- Augusta Mountains Location within Nevada

Highest point
- Peak: Cain Mountain
- Elevation: 2,563 m (8,409 ft)
- Coordinates: 40°01′27″N 117°32′36″W﻿ / ﻿40.02417°N 117.54333°W

Dimensions
- Length: 25 km (16 mi) N-S
- Width: 9 km (5.6 mi) E-W
- Area: 140 km^{2} (54 mi^{2})

Geography
- Country: United States
- State: Nevada
- District(s): Pershing, Churchill and Lander counties
- Range coordinates: 40°0′57.698″N 117°31′47.403″W﻿ / ﻿40.01602722°N 117.52983417°W
- Topo map: USGS Cain Mountain

= Augusta Mountains =

Mountain range in Nevada, United States

The Augusta Mountains are a small mountain range in Pershing, Churchill and Lander counties of Nevada.
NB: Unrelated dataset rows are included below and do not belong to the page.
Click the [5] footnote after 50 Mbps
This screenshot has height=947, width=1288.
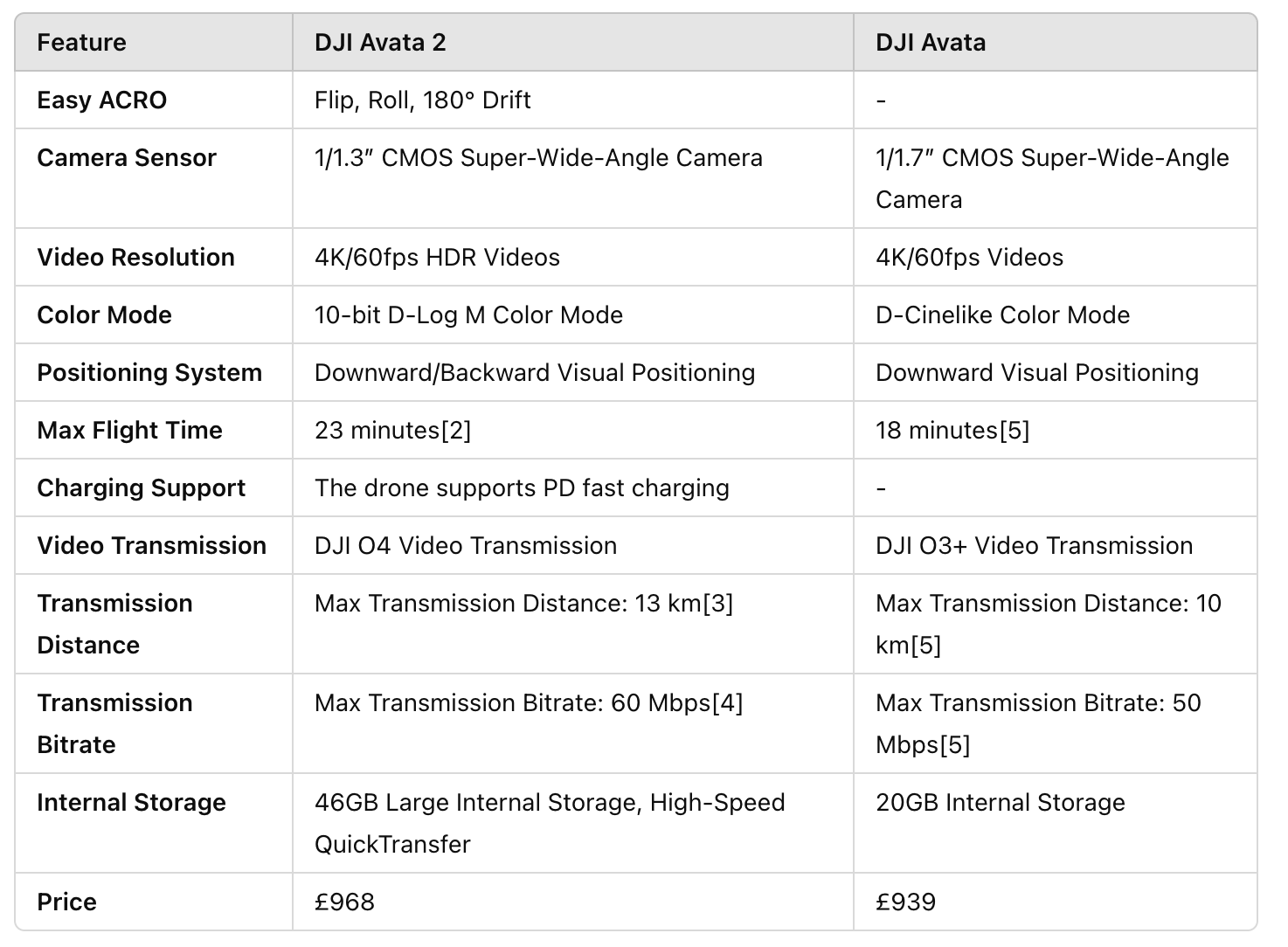[954, 745]
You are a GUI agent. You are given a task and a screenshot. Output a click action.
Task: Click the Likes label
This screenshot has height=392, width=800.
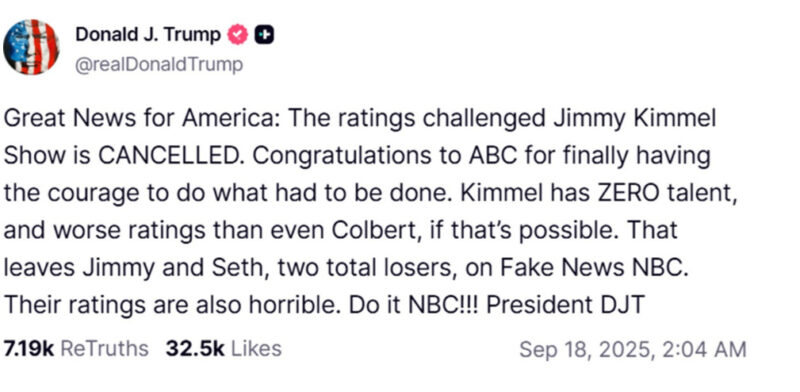(256, 349)
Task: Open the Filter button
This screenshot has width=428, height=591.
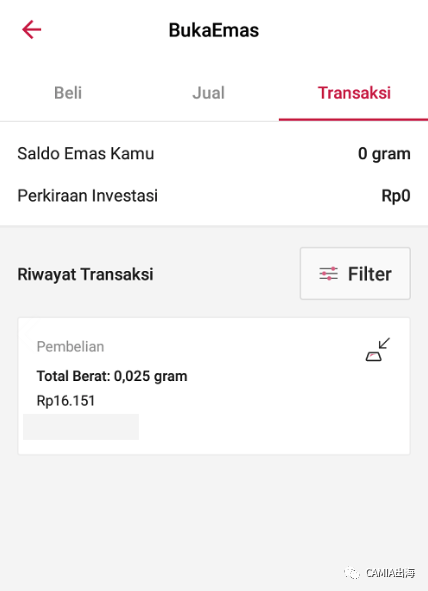Action: 355,274
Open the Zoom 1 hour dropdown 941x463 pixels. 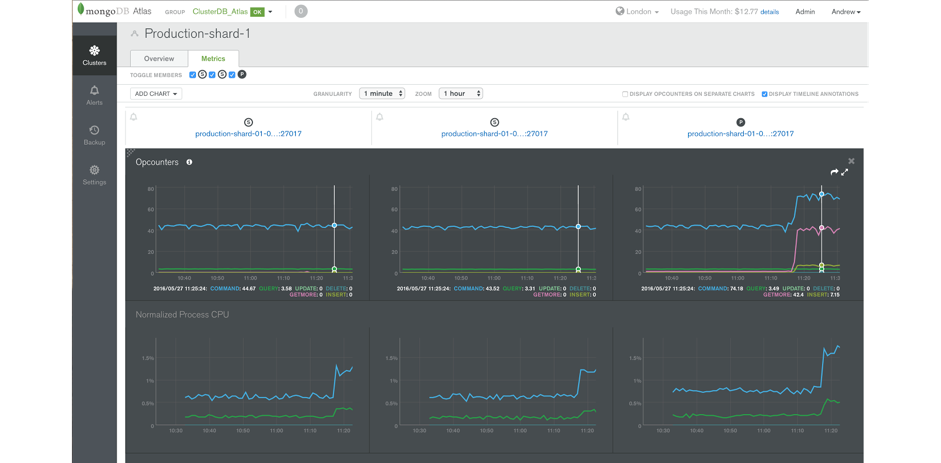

To the northeast the range merges with the Fish Creek Range. To the north across Jersey Valley lies the Tobin Range and to the west across the Dixie Valley is the Stillwater Range. The Clan Alpine Mountains and the New Pass Range lie to the south and to the east across Antelope Valley are Ravenswood Mountain and the Shoshone Range.

The Range is included within the 89372 acre Augusta Mountains Wilderness Study Area. The 14,050-acre Cain Mountain Wilderness is also located within the range.

The fossil aquatic reptile Augustasaurus was discovered in the Triassic Favret Formation in the Augusta Mountains and named after the range.